-- Records shown follows --
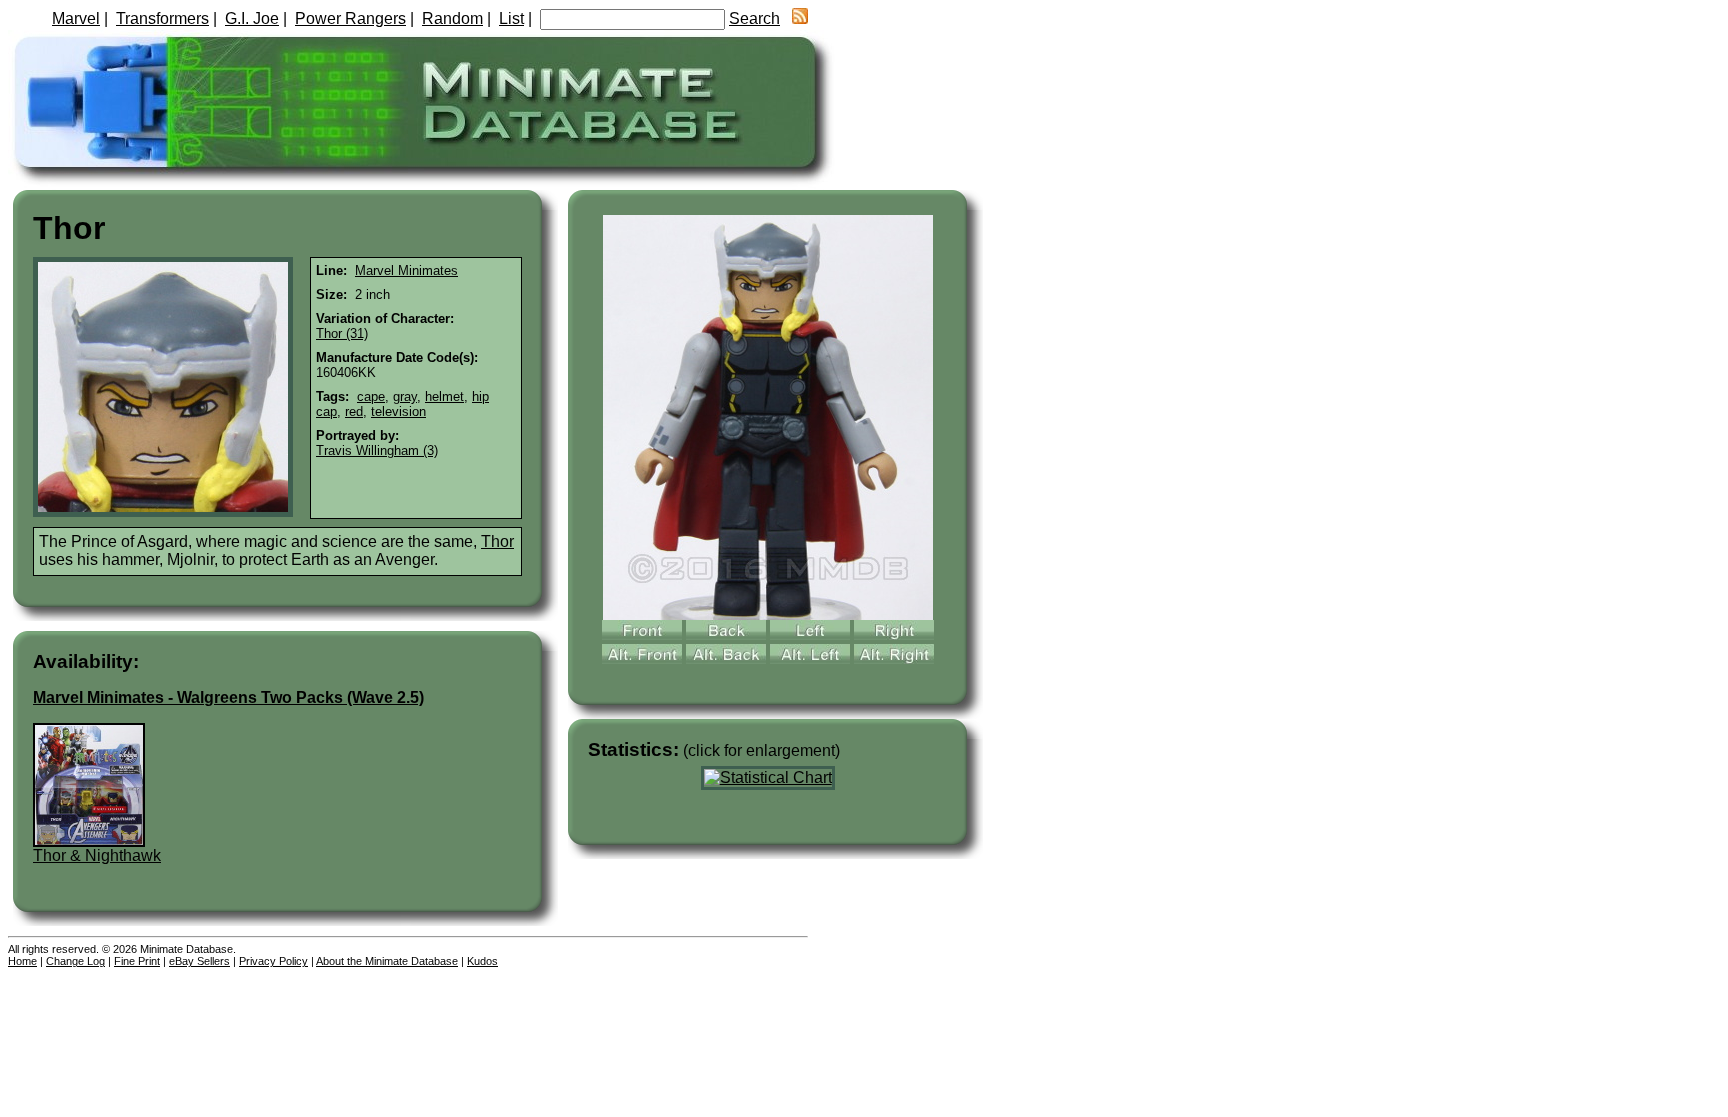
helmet (444, 396)
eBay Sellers (199, 961)
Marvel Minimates (406, 270)
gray (405, 396)
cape (371, 396)
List (511, 18)
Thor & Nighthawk (97, 855)
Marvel (76, 18)
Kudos (482, 961)
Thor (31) (342, 333)
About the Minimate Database (387, 961)
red (354, 411)
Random (452, 18)
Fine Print (137, 961)
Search (754, 18)
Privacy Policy (273, 961)
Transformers (162, 18)
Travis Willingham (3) (377, 450)
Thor (497, 541)
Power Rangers (350, 18)
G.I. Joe (252, 18)
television (398, 411)
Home (22, 961)
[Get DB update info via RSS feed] (800, 18)
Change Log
-- Records shown concluded --
__What to do__: Apart from its pictures, the data is to be repeated exactly.

__Written solution__:
helmet (444, 396)
eBay Sellers (199, 961)
Marvel Minimates (406, 270)
gray (405, 396)
cape (371, 396)
List (511, 18)
Thor & Nighthawk (97, 855)
Marvel (76, 18)
Kudos (482, 961)
Thor (31) (342, 333)
About the Minimate Database (387, 961)
red (354, 411)
Random (452, 18)
Fine Print (137, 961)
Search (754, 18)
Privacy Policy (273, 961)
Transformers (162, 18)
Travis Willingham (3) (377, 450)
Thor (497, 541)
Power Rangers (350, 18)
G.I. Joe (252, 18)
television (398, 411)
Home (22, 961)
[Get DB update info via RSS feed] (800, 18)
Change Log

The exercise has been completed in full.